TO DO:
[1] In the behavioral interview text below, what theory is behavioral interviewing said to be somewhat based on?
[2] Carry on the behavioral interview text below, starting right after its final sentence.

EXTRACTED TEXT:
------------------------------------------------
Behavioral Interview

Employee turnover costs companies billions of dollars every year. Because of this, employers are constantly looking for a better way to hire individuals. The challenge for the employer during the hiring process is to find a person who not only has the requisite skills but that also has the personality and the desire to fit into the company culture.

The most common form of interview is now behavioral, or behavior-base, interviewing. This form of the interview allows the employer to ask situational questions designed to find out how the prospective employee has handled similar situations in the past. It is somewhat based on the theory that past behavior predicts future behavior. They may also ask hypothetical situations, such as how you would act in a specific situation. These types of questions tend to evoke more critical information from an applicant than many of the old standard questions did. A sampling of behavioral interview questions is included in this packet.

So how do you answer behavioral interview questions? Specifically. You will be asked to give specific examples of when you demonstrated particular behaviors or skills and that’s exactly what you should provide in your answer. The employer wants specific, detailed examples that demonstrate results. Vague or general answers are not acceptable. You should prepare examples that demonstrate successes and those that were more of a learning experience (sometimes called a failure). The SOAR model, outlined below, is a way to structure answers to behavioral questions.
------------------------------------------------
DATA PROVIDED:
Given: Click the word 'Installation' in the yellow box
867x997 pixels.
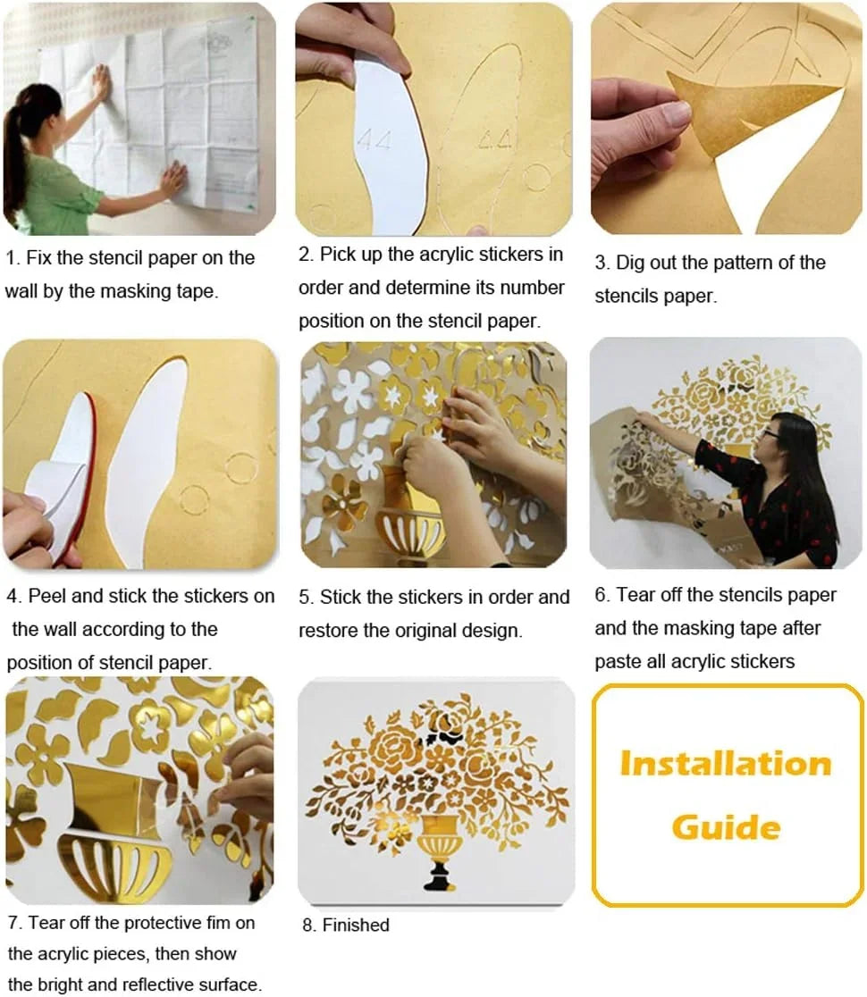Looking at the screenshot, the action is [726, 764].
------------------------------------------------
EXERCISE RESULTS:
[1] The theory that past behavior predicts future behavior.

[2]
SOAR Model

  • Situation - Determine the situation and events
  • Obstacle - Describe any obstacles/challenges that you faced
  • Action - Specify what action(s) you took to overcome obstacles and achieve results.
  • Results - Highlight positive outcomes.
  • In addition:
    • What you learned from the situation.
    • What you would do the same and/or different.

There are several things you should know and keep in mind when answering any type of interview question.

  • Take your time - don’t be afraid of a few moments of silence. Gather your thoughts and have a plan before you start talking. Keep in mind, however, that nobody wants dead air for several minutes.
  • Be sure to answer the question that is being asked. Listen carefully to what the interviewer is saying so you will know what they are wanting. Your answers should be concise and to the point. Be sure to cover all the bases and then stop. It is possible to say too much and talk yourself right out of a job.
  • Answers to interview questions don’t have to be based solely on work experience. School work, volunteer work, and lessons learned through hobbies are also appropriate. Just be sure to think about things in advance so that you have time to evaluate each possible situation for its appropriateness.

Preparing for and being able to answer behavioral questions will enable you to answer almost any type of interview question. Behavioral questions force you to consider your skills, talents, and weaknesses and how those contribute or detract from your work. Preparing for these types of questions is essential to your interviewing success.